Well, enough backstory, let's look at some numbers. All benchmarks below are compiled with C++14 -O2.
unordered_maplinear insertion: 0.689846 cc_hash_tablelinear insertion: 0.408233 gp_hash_tablelinear insertion: 0.256131 unordered_maplinear read/write: 1.69783 cc_hash_tablelinear read/write: 0.202474 gp_hash_tablelinear read/write: 0.26842 unordered_maprandom insertion: 2.90184 cc_hash_tablerandom insertion: 3.15129 gp_hash_tablerandom insertion: 0.56553 unordered_maprandom read/write: 2.02336 cc_hash_tablerandom read/write: 0.333415 gp_hash_tablerandom read/write: 0.403486
While for linear insertions, the policy hash table gives modest improvements, the policy hash table blows the unordered_map out of the water when it comes to reads/writes. These are order of magnitude improvements that make hash tables usable when they previously weren't.
Benchmarks of course, don't always reflect the real world. So here's an example of it allowing a solution to be accepted that TLE's with unordered_map.
Example problem (5000 ms time limit): http://codeforces.com/contest/264/problem/C
Solution with unordered_map: http://codeforces.com/contest/264/submission/40542899 (TLE on test case 8)
Solution with policy hash table directly substituted in: http://codeforces.com/contest/264/submission/40573491 (TLE on test case 26)
Solution with unordered_map, rewritten to not use clears: http://codeforces.com/contest/264/submission/40590437 (TLE on test case 26) Solution with policy hash table and rewritten to not use clears: http://codeforces.com/contest/264/submission/40574196 (AC with max time of 3180 ms)
To use this data structure:
#include <ext/pb_ds/assoc_container.hpp> using namespace __gnu_pbds; gp_hash_table<int, int> table;
From there, the API seems almost exactly the same.

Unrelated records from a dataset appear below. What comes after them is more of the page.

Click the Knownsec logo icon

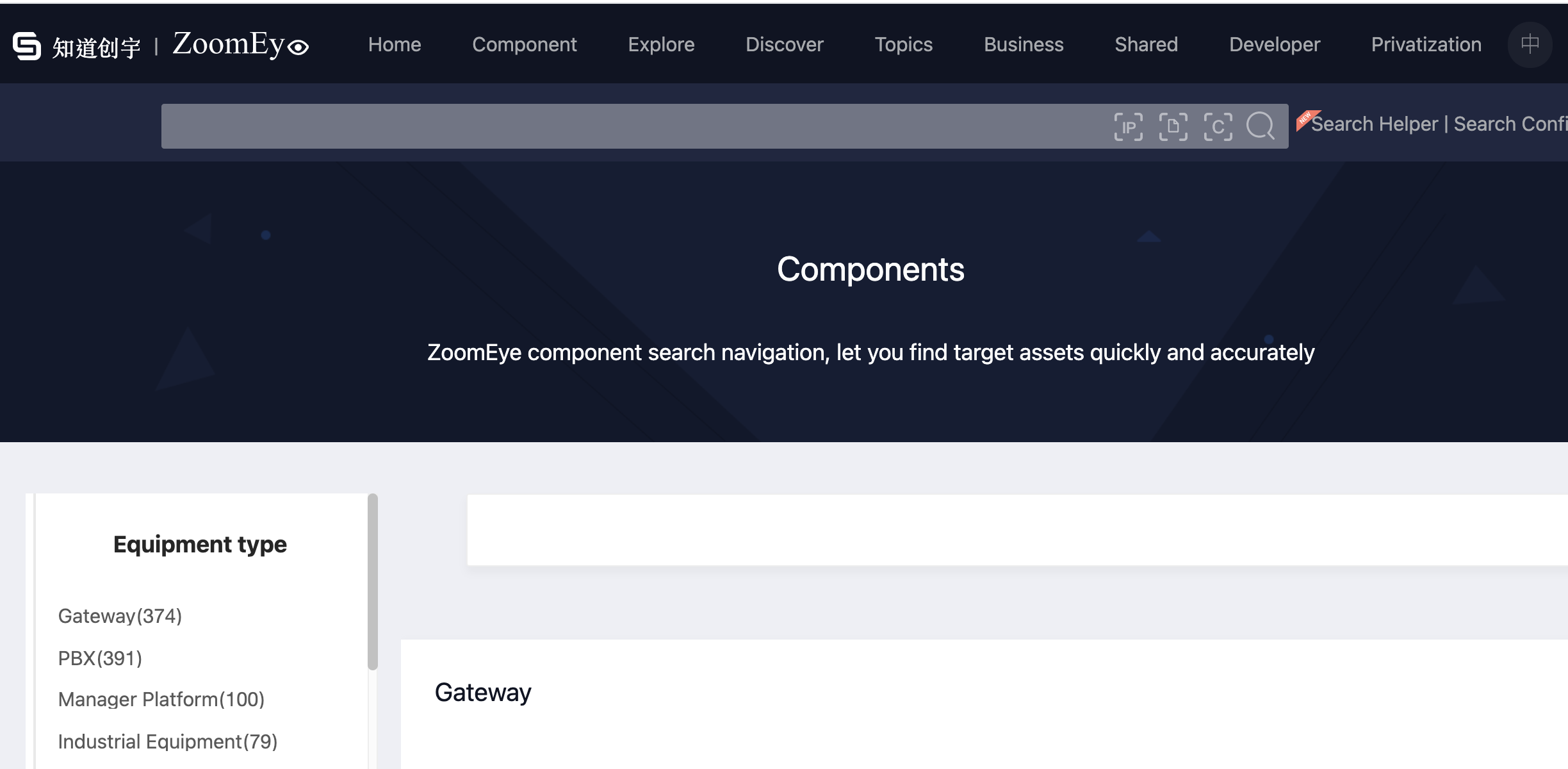[27, 46]
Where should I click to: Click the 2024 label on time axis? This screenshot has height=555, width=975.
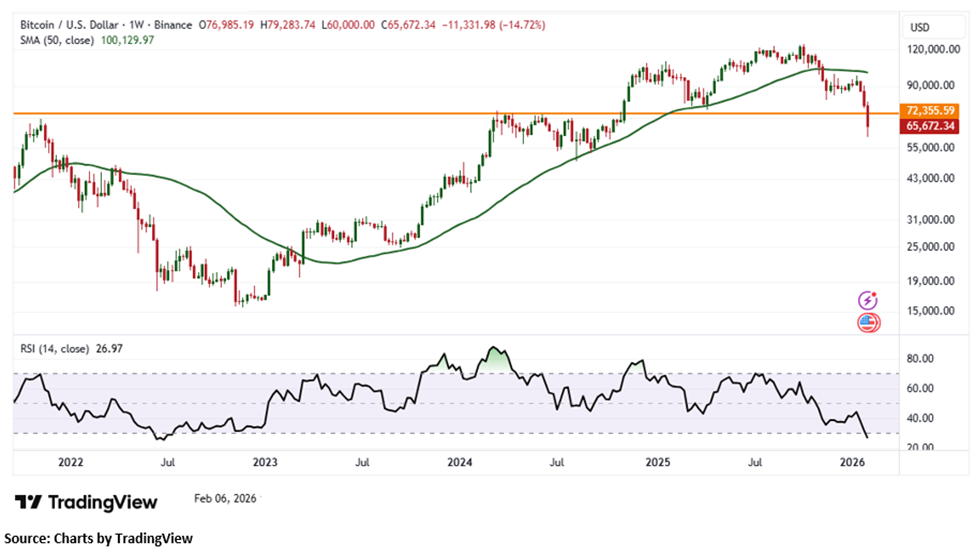[459, 463]
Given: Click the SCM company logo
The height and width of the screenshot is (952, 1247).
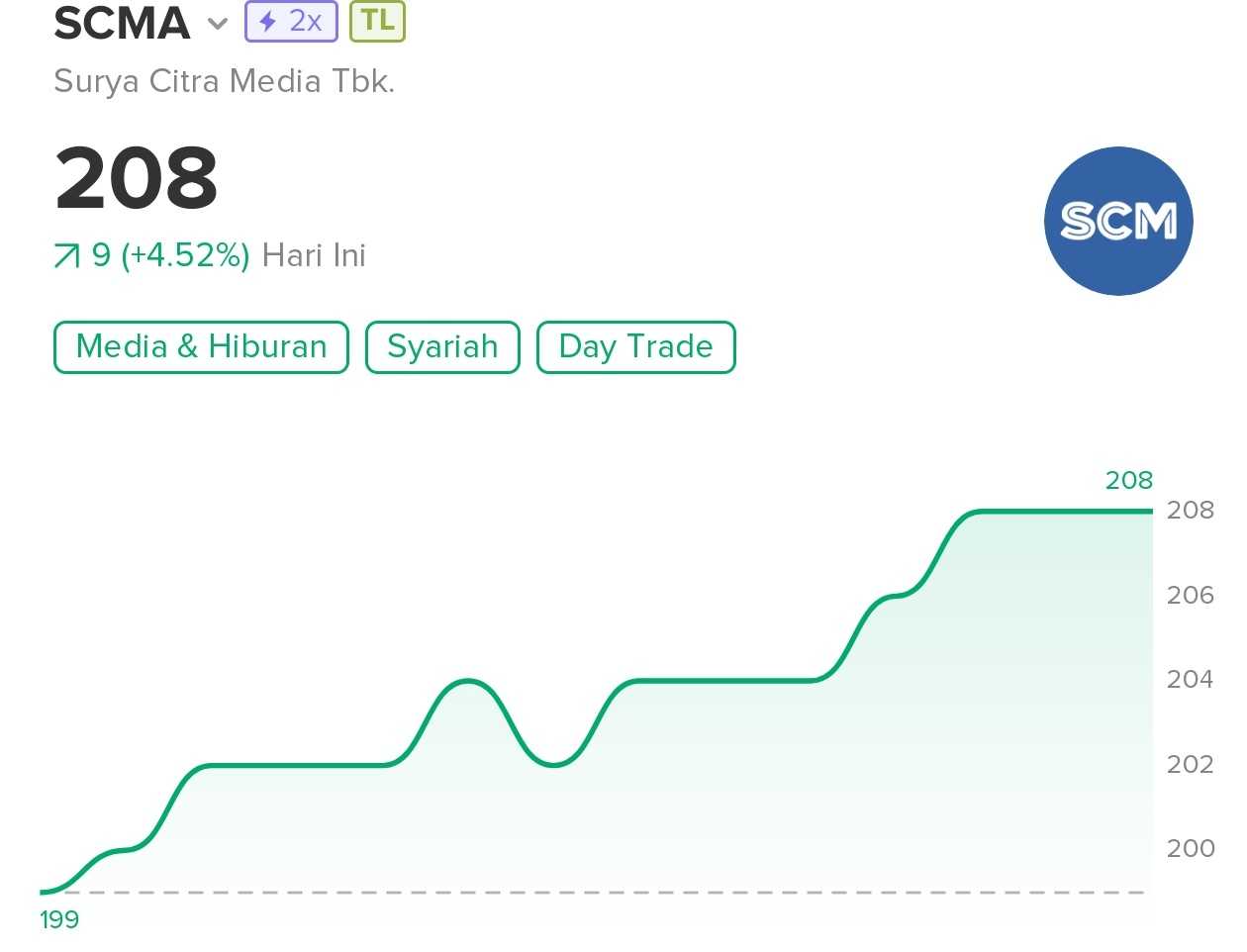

PS: In other posts for unordered_map, I've seen people claim that reserve and max_load_factor could increase performance drastically. They didn't seem to do much for me. However, if you want to do something similar for these hash tables, use
typedef cc_hash_table< int, int, hash<int>, equal_to<int>, direct_mask_range_hashing<int>, hash_standard_resize_policy<hash_exponential_size_policy<>, hash_load_check_resize_trigger<true>, true>> ht;, and you should be able to resize and set load factor manually as well.
Code for the benchmarks can be found here: https://ideone.com/ZkNMbH
EDIT: I realized that gp_hash_table is the way to go, not cc_hash_table. gp_hash_table sacrifices ~10% reading/writing speed to gain 3-6x in insertion/deletion/clearing. I updated the post to reflect the new numbers.